> **Work to complete**
Please list every complication of shingles that the shingles text below names besides post-herpetic neuralgia.

Herpes Zoster (Shingles)

About This Disease

Herpes zoster, also known as zoster or shingles, is a painful skin rash caused by the varicella zoster virus (VZV) – the same virus that causes chickenpox.  After a person recovers from chickenpox, the virus stays dormant (inactive) in the body.  For reasons that are not fully known, the virus may reactivate years later, causing shingles.

Almost 1 out of every 3 people in the U.S. will develop shingles in their lifetime.  In the U.S., currently an estimated 1 million people get shingles every year.  Although children can get shingles, the risk increases with aging.  About half of all cases occur in adults aged 60 years and older.

The most common complication of shingles is a condition called post-herpetic neuralgia (PHN).  People with PHN have severe pain in the areas where they had the shingles rash, even after the rash clears up.  The pain from PHN may resolve in a few weeks or occasionally last for many years. As people get older, they are more likely to develop long-term pain as a complication of shingles and the pain is likely to be more severe.  Other complications of shingles include:

  • Serious eye problems (blindness)
  • Infection of the skin lesions
  • Pneumonia (lung infection)
  • Nervous system problems (hearing problems)
  • Brain inflammation (encephalitis)
  • Death (rare)

Signs and Symptoms

Symptoms of shingles include:

  • Pain, itching, or tingling of the skin followed 1 to 5 days later by a painful rash of blister-like sores, usually on one side of the body, often on the face or torso
  • Fever
  • Headache
  • Chills
  • Upset stomach

The blisters typically scab over in 7 to 10 days and clear up within 2 to 4 weeks.                                                                                                          

For some people, the pain (PHN) can last for months or even years after the rash goes away.

Transmission

Shingles cannot be spread from one person to another.  However, the virus that causes shingles (VZV) can spread from a person with active shingles to another person who has never had chickenpox.  In such cases, the person exposed to VZV may develop chickenpox, not shingles.

The virus is spread through direct contact with fluid from the rash blisters caused by shingles.  A person with shingles is not infectious before the blisters appear.  Once the rash has developed crusts, the person is no longer contagious.

Shingles is less contagious than chickenpox and the risk of a person with shingles spreading the virus is low if the rash is covered.

> **Dataset content**
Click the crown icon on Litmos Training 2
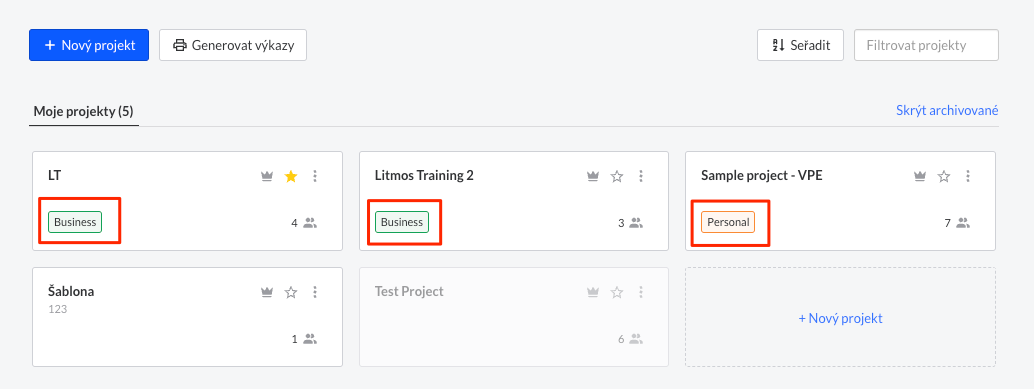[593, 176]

> **Problem solution**
- Serious eye problems (blindness)
- Infection of the skin lesions
- Pneumonia (lung infection)
- Nervous system problems (hearing problems)
- Brain inflammation (encephalitis)
- Death (rare)